Narendra Modi is to slash India’s coal consumption as a part of a deal made at the Paris Summit. However, it will only be so if funding for renewable resources takes place.
India is all set to become the largest importer of coal by 2020. That is why a deal is in the making for India to cut back on coal consumption. However, the deal is conditional. New energy sources that are renewable in their nature must be provided by the participators in the Paris Summit.
That is the gist of the matter. The importing of coal in India is expected to burgeon out of control within the next half a decade or so. The level of industrialization that India is to undergo is going to be huge as the century progresses along its path.
But if the necessary payments were made by various funding agencies regarding the costly renewable energy sources, then India’s PM Narendra Modi might think about slashing coal usage by a considerable amount. It is actually a helping hand lent by the superpowers to a country that is in the process of climbing the ladder of development.
“We look forward to an agreement that enables financial support from the countries that have developed on the backs of cheap energy, to those who have to meet their energy with more expensive but low carbon energy,” Ajay Mathur told BBC.
By the time 2020 arrives in its full mode, 1.5 billion tons of coal will be imported to Indian soil each and every year. This is a colossal amount indeed.
India’s PM has reiterated that the developed world bears the brunt of the burden with regards to coaxing the Third World out of its dependence upon carbon-heavy energy sources. Modi wants change, but it won’t come easily.
A time of teething troubles is inevitable before the full-fledged usage of clean power sources ensues. Solar and wind energy are at the top of the list. Hydroelectric and nuclear energy are to be pursued too since they are relatively benign forms of energy generation.

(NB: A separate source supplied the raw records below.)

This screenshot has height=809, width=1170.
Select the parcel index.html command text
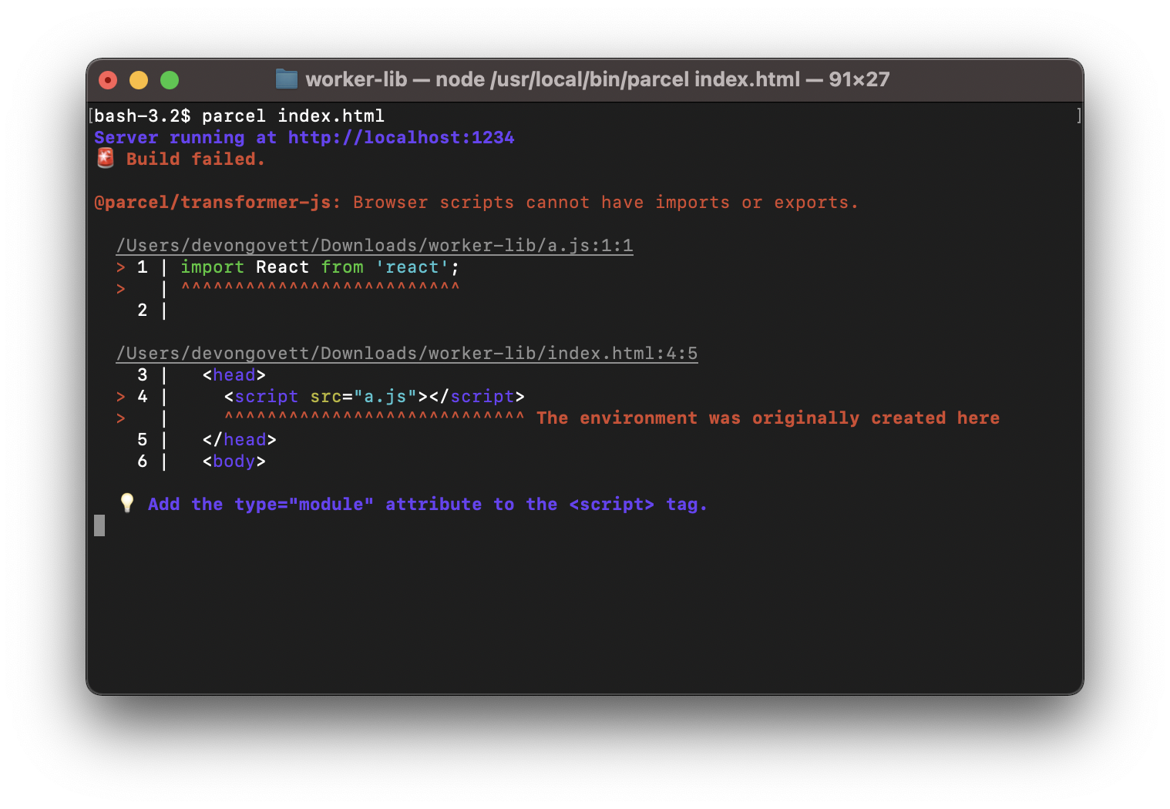(292, 116)
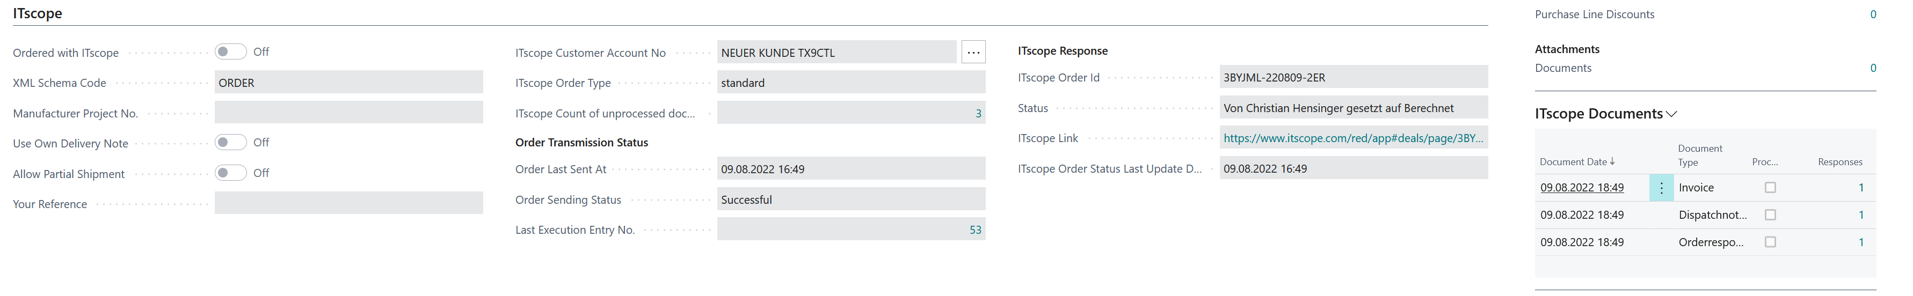
Task: Click the Your Reference input field
Action: [x=348, y=203]
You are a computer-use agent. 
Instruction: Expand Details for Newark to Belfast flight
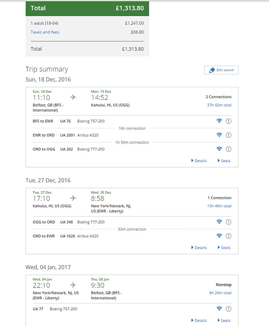[x=199, y=321]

The remaining energy deficit will be made up for by using traditional resources such as coal, gas and oil though. This much is to be expected. Modi is sincere in his intentions. What remains to be seen is whether the plan will be followed through.
“We are very clear that solar and wind is our first commitment, hydro and nuclear all of these noncarbon sources are what we will develop to the largest extent we can,” said Mathur. “What cannot be met by these will be met by coal.”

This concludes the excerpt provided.